TASK DIRECTIONS:
Copy word for word everything from the line containing "You are a GUI" down to the end of the material, leaving out the pictures.

(Records taken from a data source)
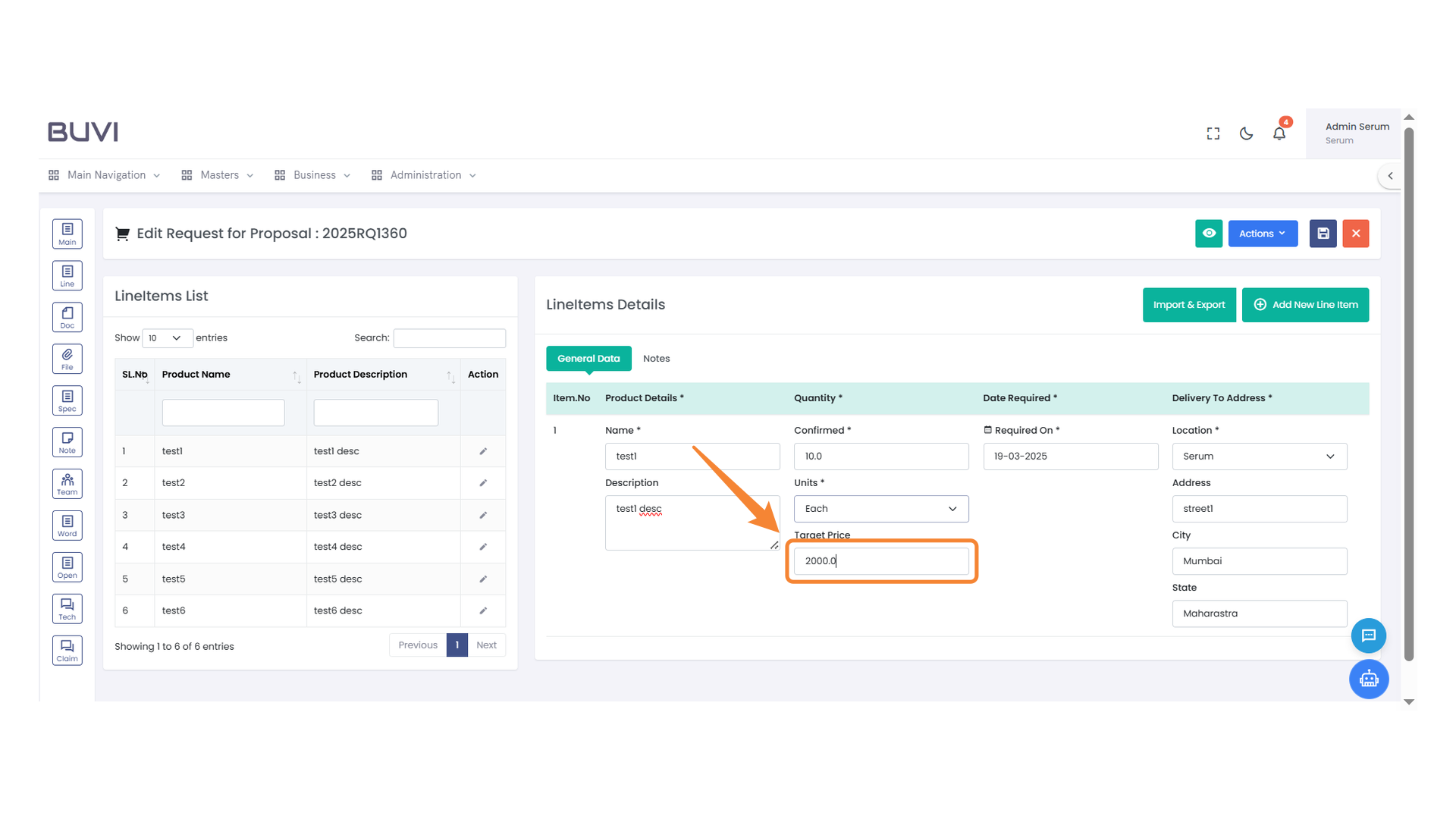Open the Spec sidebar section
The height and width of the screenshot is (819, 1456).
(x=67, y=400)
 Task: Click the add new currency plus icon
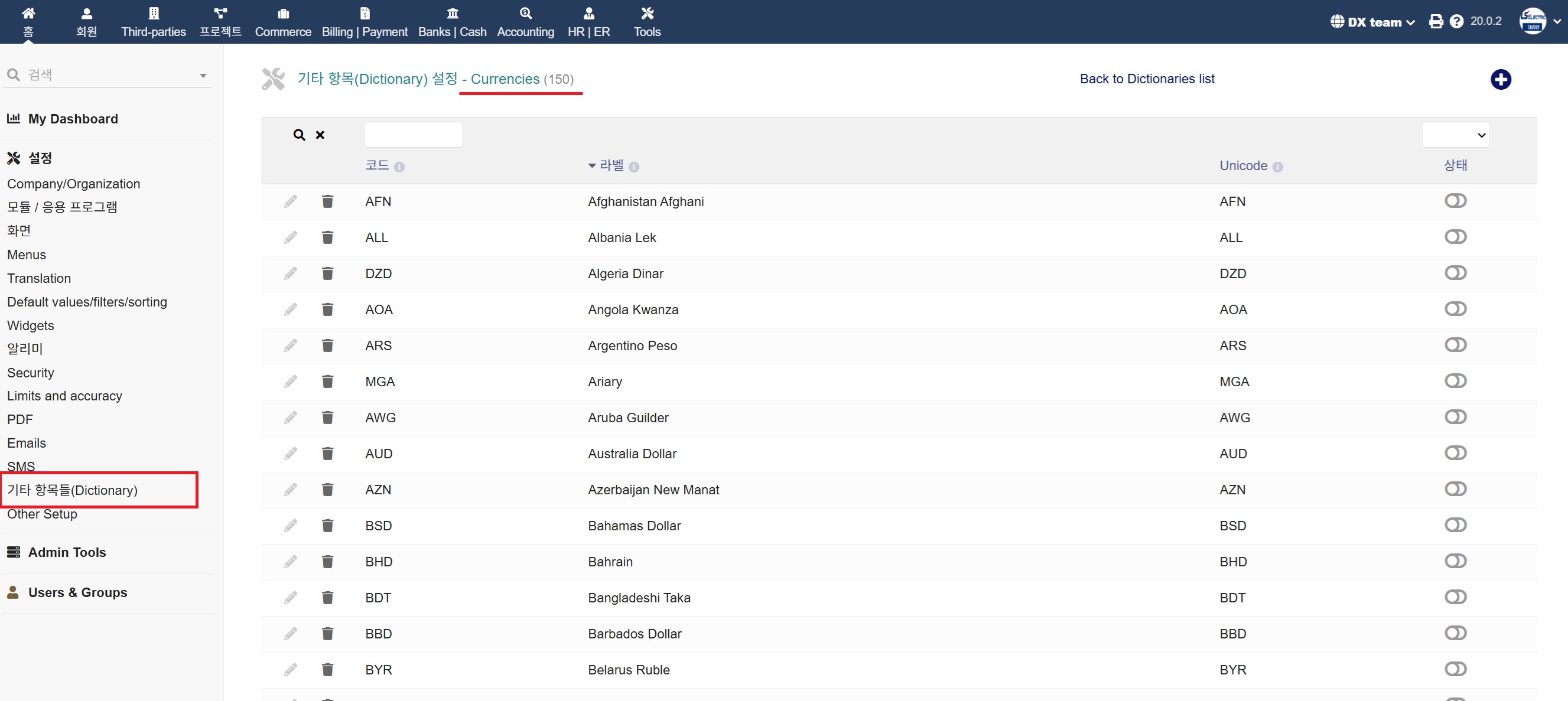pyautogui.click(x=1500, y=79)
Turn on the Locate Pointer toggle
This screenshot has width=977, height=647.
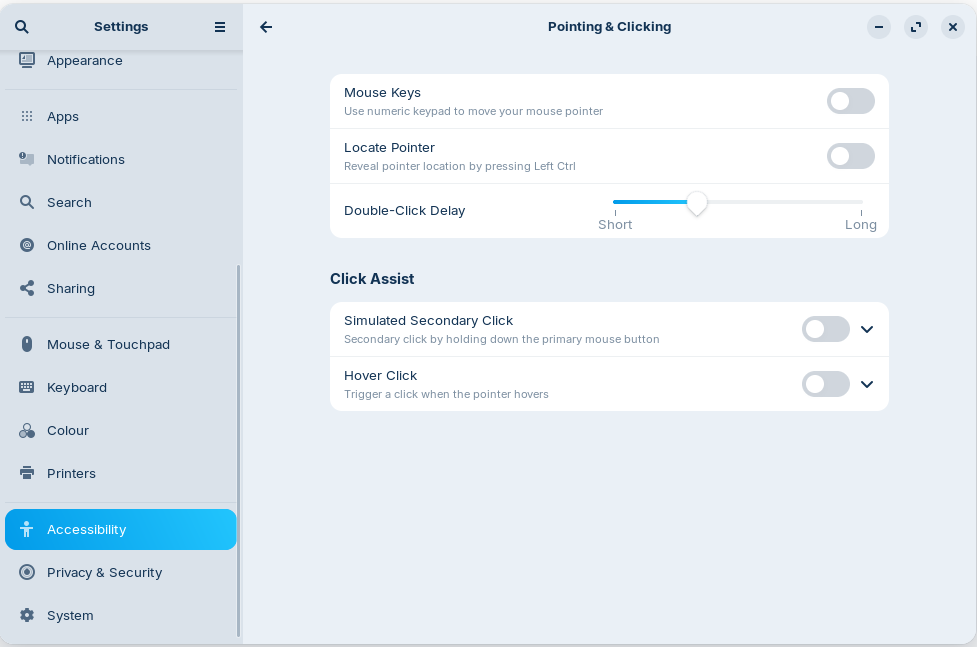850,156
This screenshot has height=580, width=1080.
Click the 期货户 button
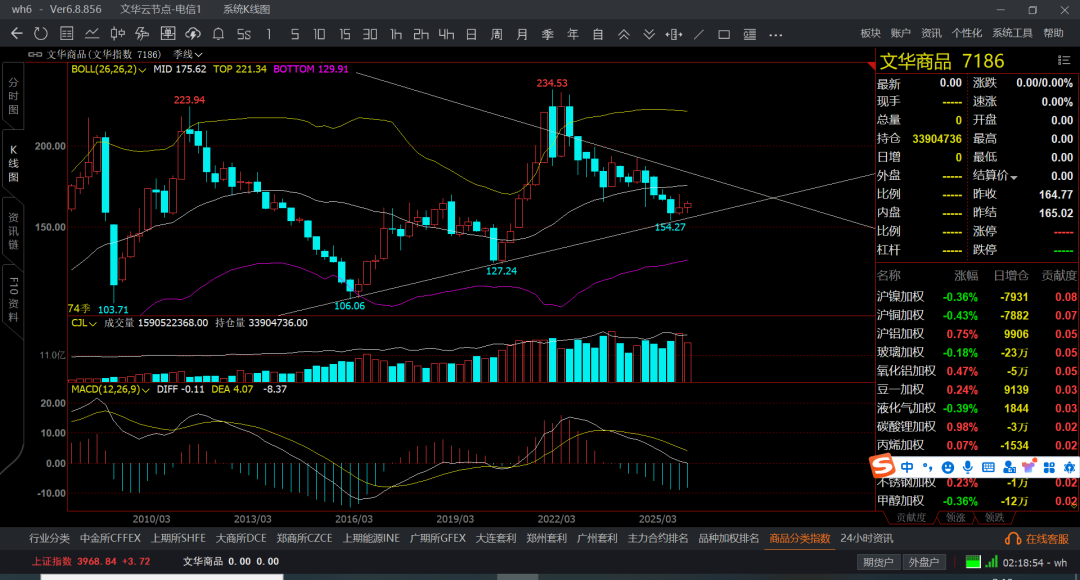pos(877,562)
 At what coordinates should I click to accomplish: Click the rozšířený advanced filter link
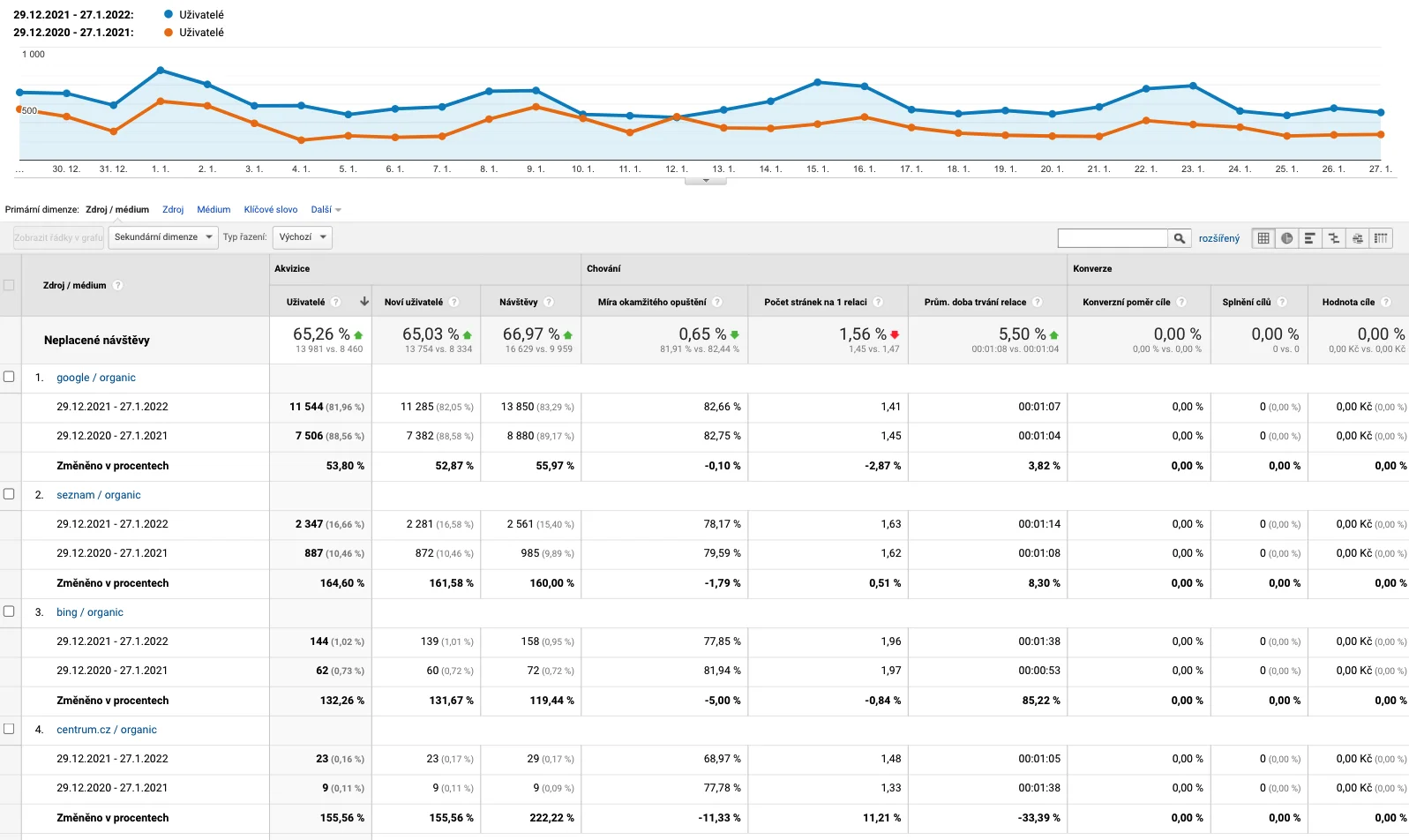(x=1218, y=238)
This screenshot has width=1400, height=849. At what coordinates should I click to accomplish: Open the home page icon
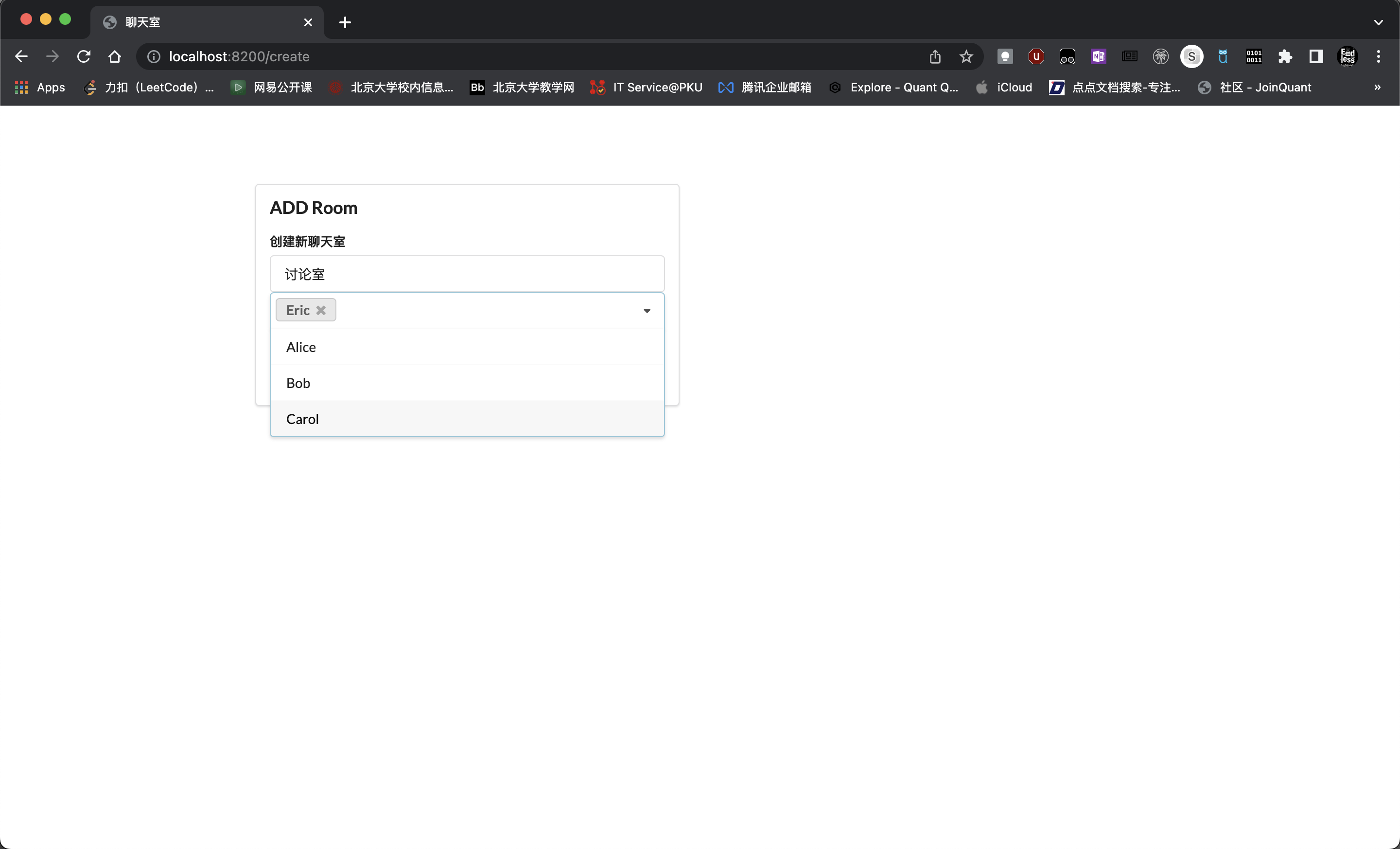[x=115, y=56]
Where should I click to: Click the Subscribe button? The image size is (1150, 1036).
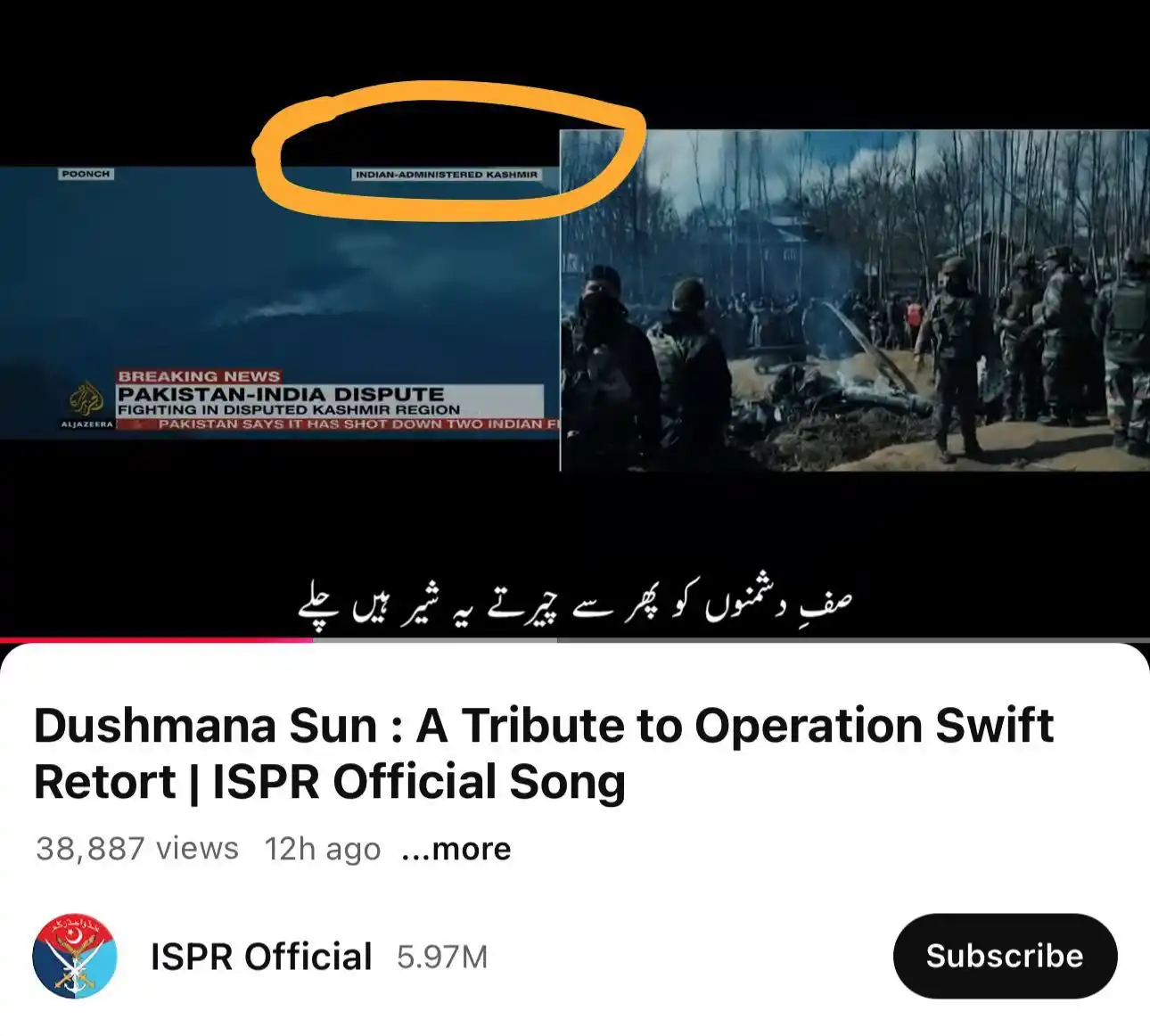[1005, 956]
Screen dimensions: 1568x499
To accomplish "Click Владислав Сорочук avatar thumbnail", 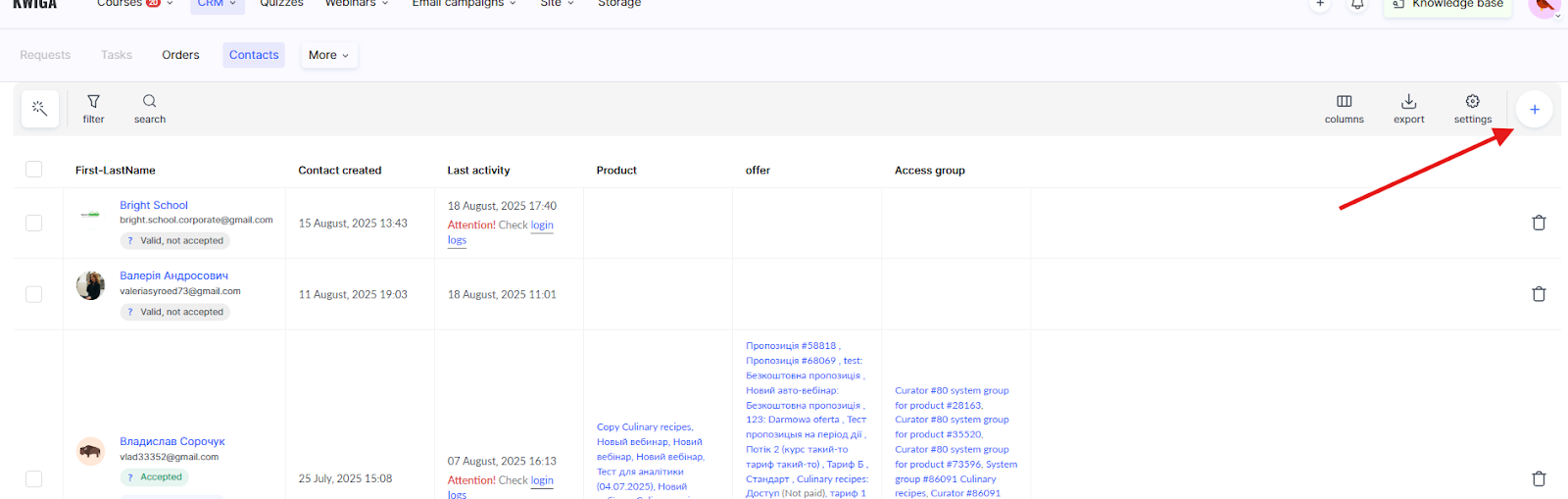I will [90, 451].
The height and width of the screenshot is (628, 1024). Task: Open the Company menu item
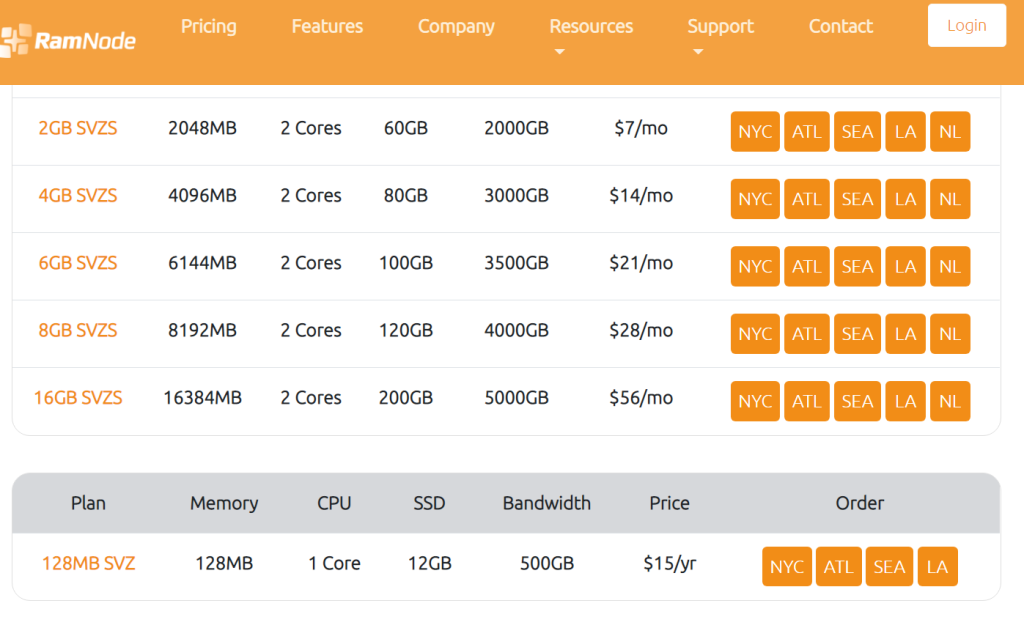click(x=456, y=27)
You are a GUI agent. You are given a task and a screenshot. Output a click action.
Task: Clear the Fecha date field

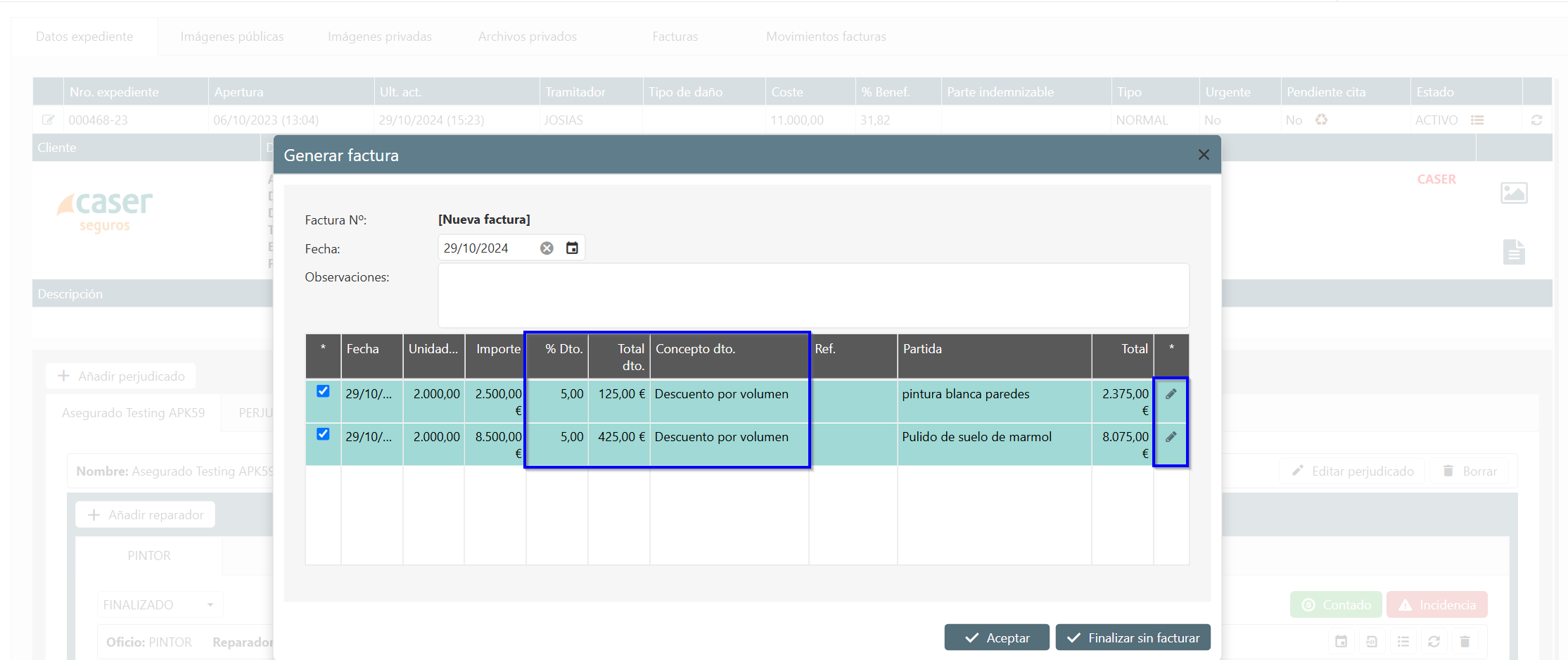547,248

RESULT:
You are a GUI agent. You are given a task and a screenshot. Output a click action.
Task: Clear the Fecha date field

547,248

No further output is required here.